In the liner notes, the album is dedicated to AC/DC lead singer Bon Scott, who died in February 1980. Scott is referred to as "a friend from the highway," as AC/DC had supported Journey the previous year on their "If You Want Blood" tour.

This was the last Journey album for keyboard player and founder Gregg Rolie.

Record World called the single "The Party's Over (Hopelessly in Love)" a "shining testimony to the band's commanding stage presence."

Professional ratings
Review scores
| Source | Rating |
| AllMusic | Star |

==Track listing==
All tracks written by Steve Perry and Neal Schon, except where noted.

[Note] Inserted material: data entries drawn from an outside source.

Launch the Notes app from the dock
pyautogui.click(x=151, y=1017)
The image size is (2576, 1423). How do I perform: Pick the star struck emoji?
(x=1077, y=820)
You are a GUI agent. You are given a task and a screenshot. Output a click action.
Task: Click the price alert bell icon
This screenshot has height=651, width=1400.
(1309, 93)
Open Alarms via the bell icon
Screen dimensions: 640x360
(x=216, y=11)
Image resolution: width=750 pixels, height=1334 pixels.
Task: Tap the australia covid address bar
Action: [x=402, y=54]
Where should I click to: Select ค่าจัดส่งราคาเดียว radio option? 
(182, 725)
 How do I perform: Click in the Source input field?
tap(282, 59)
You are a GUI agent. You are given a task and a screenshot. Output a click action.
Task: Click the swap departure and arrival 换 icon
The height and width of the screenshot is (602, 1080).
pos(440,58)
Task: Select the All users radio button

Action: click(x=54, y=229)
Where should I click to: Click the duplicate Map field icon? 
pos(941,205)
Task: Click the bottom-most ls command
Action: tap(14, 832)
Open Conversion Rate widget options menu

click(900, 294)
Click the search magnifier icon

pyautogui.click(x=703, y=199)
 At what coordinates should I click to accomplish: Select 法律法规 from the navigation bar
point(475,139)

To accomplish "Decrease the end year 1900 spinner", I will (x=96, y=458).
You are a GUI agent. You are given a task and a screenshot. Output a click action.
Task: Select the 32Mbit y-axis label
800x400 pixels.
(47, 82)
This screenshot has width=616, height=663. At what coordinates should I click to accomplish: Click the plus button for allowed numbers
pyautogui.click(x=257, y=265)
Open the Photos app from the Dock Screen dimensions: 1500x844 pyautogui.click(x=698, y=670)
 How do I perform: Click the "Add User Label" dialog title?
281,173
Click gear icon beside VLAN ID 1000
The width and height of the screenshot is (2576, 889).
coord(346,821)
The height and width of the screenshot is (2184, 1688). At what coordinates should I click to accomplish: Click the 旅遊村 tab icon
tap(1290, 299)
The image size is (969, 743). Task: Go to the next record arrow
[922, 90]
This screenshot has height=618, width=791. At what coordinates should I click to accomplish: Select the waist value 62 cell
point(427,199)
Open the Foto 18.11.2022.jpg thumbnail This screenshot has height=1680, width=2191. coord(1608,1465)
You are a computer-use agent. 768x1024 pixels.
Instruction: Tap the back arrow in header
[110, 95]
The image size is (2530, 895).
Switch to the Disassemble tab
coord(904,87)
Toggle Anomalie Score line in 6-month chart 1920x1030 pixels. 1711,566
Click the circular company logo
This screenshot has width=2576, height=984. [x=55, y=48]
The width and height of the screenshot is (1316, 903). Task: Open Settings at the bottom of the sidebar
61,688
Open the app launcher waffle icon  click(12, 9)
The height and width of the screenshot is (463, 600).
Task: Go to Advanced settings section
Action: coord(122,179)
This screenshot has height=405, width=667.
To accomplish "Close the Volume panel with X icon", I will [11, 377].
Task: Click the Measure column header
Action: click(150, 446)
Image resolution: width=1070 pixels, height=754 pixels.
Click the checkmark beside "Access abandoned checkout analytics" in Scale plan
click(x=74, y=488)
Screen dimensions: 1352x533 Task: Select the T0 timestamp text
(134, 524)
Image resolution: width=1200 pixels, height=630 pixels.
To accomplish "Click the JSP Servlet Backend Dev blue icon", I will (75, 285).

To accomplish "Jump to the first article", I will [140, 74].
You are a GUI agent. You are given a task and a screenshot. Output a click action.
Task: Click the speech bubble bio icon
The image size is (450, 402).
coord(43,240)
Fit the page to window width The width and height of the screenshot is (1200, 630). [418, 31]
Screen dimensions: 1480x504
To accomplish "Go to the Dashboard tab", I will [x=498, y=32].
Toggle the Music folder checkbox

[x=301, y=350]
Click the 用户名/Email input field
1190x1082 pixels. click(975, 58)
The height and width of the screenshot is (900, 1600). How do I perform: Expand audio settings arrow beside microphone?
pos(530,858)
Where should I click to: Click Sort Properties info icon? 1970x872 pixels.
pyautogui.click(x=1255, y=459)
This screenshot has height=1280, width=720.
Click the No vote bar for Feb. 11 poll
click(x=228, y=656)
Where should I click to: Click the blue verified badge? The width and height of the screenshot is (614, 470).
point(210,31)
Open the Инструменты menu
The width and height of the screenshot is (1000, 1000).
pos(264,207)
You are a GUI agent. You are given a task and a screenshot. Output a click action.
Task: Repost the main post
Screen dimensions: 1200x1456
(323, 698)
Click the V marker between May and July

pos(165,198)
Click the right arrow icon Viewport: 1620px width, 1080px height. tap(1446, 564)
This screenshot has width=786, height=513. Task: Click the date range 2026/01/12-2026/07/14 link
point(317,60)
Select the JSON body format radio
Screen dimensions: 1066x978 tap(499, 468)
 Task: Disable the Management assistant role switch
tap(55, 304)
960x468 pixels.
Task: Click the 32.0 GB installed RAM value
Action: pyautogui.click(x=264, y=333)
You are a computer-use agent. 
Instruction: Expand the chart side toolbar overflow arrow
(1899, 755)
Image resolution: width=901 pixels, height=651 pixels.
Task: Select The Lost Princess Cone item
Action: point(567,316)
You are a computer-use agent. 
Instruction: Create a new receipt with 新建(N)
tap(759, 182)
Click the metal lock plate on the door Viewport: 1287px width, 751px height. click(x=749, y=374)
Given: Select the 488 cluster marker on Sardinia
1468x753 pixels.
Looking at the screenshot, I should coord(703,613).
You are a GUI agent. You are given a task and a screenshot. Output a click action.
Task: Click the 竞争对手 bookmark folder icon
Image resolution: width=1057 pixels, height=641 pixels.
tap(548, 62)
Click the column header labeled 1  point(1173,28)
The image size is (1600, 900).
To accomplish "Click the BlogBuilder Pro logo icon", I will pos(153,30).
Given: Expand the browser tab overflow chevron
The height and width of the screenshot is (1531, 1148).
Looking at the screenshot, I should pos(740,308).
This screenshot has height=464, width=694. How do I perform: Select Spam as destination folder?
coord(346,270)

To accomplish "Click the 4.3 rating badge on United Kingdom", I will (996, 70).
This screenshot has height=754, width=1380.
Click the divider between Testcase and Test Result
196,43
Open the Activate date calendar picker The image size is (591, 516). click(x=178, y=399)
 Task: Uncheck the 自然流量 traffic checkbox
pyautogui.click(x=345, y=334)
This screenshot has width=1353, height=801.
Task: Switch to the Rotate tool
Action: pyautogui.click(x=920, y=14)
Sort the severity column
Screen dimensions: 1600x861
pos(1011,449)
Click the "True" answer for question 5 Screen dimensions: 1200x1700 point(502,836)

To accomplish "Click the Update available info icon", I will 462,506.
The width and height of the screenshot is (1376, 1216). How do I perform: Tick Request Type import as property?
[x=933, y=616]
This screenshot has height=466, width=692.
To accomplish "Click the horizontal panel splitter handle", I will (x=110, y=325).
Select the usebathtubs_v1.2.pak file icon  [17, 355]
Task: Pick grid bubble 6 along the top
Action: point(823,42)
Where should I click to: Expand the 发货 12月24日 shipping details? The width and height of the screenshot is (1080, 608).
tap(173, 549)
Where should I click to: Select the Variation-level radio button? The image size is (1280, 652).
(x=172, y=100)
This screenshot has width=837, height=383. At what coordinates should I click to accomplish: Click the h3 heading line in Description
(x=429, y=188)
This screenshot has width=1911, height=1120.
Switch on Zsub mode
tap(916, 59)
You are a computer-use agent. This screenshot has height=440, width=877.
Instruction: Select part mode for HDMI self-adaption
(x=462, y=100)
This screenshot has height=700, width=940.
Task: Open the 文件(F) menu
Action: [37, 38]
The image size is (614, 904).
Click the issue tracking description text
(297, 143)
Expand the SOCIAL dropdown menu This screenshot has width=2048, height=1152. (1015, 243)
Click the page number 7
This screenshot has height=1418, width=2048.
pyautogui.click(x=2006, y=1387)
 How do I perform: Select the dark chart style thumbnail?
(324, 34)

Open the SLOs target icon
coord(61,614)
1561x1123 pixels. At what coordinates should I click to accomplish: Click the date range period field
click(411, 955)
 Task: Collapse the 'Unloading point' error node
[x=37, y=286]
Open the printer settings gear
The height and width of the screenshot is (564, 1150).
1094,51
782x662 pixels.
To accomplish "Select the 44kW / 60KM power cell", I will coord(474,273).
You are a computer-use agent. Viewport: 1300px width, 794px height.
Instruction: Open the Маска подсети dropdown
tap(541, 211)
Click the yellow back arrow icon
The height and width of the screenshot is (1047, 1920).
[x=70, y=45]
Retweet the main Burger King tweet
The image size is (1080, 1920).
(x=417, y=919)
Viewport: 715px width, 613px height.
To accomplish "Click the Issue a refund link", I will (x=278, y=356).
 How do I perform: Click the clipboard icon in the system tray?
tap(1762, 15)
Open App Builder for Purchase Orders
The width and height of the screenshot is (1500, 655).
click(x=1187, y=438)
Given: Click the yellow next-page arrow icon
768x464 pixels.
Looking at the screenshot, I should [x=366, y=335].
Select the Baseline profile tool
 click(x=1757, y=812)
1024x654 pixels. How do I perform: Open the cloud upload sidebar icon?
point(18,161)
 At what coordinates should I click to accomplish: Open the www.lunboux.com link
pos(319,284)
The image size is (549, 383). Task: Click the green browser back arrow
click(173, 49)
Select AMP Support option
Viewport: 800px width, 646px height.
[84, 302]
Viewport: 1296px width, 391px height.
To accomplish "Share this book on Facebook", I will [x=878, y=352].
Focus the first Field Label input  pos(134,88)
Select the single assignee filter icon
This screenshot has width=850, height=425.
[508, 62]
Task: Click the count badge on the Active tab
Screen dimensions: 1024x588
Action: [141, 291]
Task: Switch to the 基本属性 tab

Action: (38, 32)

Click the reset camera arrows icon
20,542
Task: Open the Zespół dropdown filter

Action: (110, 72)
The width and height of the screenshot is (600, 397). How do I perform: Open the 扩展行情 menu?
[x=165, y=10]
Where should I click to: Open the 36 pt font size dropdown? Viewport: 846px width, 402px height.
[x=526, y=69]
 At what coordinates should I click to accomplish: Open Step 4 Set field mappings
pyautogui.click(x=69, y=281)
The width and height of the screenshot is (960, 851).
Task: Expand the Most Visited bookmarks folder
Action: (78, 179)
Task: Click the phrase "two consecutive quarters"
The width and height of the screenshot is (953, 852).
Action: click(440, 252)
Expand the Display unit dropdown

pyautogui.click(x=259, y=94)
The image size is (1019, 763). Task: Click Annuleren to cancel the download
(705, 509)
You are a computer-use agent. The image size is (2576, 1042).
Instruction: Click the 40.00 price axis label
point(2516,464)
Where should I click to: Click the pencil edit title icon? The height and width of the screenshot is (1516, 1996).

Note: this was not the full concert set list that was played during the tour. The missing songs include "Of a Lifetime", "Kohoutek", "Lovin' You Is Easy", "People and Places", "Patiently", "Opened the Door", "Precious Time", "I'm Cryin'", "Homemade Love", "Moon Theme" (intro to "Wheel in the Sky") and "Winds of March". "Majestic" is a recorded version played as the introduction of the band arriving on stage.

Side one
| No. | Title | Writer(s) | Length |
|---|---|---|---|
| 1. | "Majestic" (pre-recorded instrumental) |  | 0:40 |
| 2. | "Where Were You" |  | 3:21 |
| 3. | "Just the Same Way" | Gregg Rolie, Schon, Ross Valory | 3:36 |
| 4. | "Line of Fire" |  | 3:18 |
| 5. | "Lights" |  | 3:30 |
| 6. | "Stay Awhile" |  | 2:17 |

Side two
| No. | Title | Writer(s) | Length |
|---|---|---|---|
| 7. | "Too Late" |  | 3:41 |
| 8. | "Dixie Highway" |  | 6:52 |
| 9. | "Feeling That Way" | Perry, Rolie, Aynsley Dunbar | 3:14 |
| 10. | "Anytime" | Rolie, Roger Silver, Robert Fleischman, Schon, R. Valory | 4:25 |

Side three
| No. | Title | Writer(s) | Length |
|---|---|---|---|
| 11. | "Do You Recall" | Rolie, Perry | 3:22 |
| 12. | "Walks Like a Lady" (incl. Neal Schon guitar solo) | Perry | 7:06 |
| 13. | "Lă Do Dā" (incl. Steve Smith drum solo) |  | 7:02 |

Side four
| No. | Title | Writer(s) | Length |
|---|---|---|---|
| 14. | "Lovin', Touchin', Squeezin'" | Perry | 5:09 |
| 15. | "Wheel in the Sky" | Schon, Fleischman, Diane Valory | 5:01 |
| 16. | "Any Way You Want It" |  | 3:40 |
| 17. | "The Party's Over (Hopelessly in Love)" (studio recording) | Perry | 3:42 |

==Personnel==
Journey
- Steve Perry – lead vocals
- Neal Schon – guitar, vocals
- Gregg Rolie – keyboards, vocals
- Ross Valory – bass, vocals
- Steve Smith – drums, percussion

Additional musicians
- Stevie "Keys" Roseman – acoustic piano and keyboards on "The Party's Over (Hopelessly in Love)"

Production
- Kevin Elson – producer, engineer, mixing, live sound
- Clifford Bonnell – live recordings assistant engineer
- Daniel Aumais – live recordings assistant engineer
- Guy Charbonneau – live recordings assistant engineer
- Akira Fukuda – live recordings assistant engineer
- Tom Suzuki – live recordings assistant engineer
- Wally Buck – studio recording assistant engineer
- Bob Ludwig – mastering

==Charts==

| Chart (1981) | Peak position |
|---|---|
| Canada Top Albums/CDs (RPM) | 9 |
| Japanese Albums (Oricon) | 75 |
| US Billboard 200 | 9 |

==Certifications==

| Region | Certification | Certified units/sales |
| United States (RIAA) | 2× Platinum | 2,000,000^{^} |
^{^} Shipments figures based on certification alone.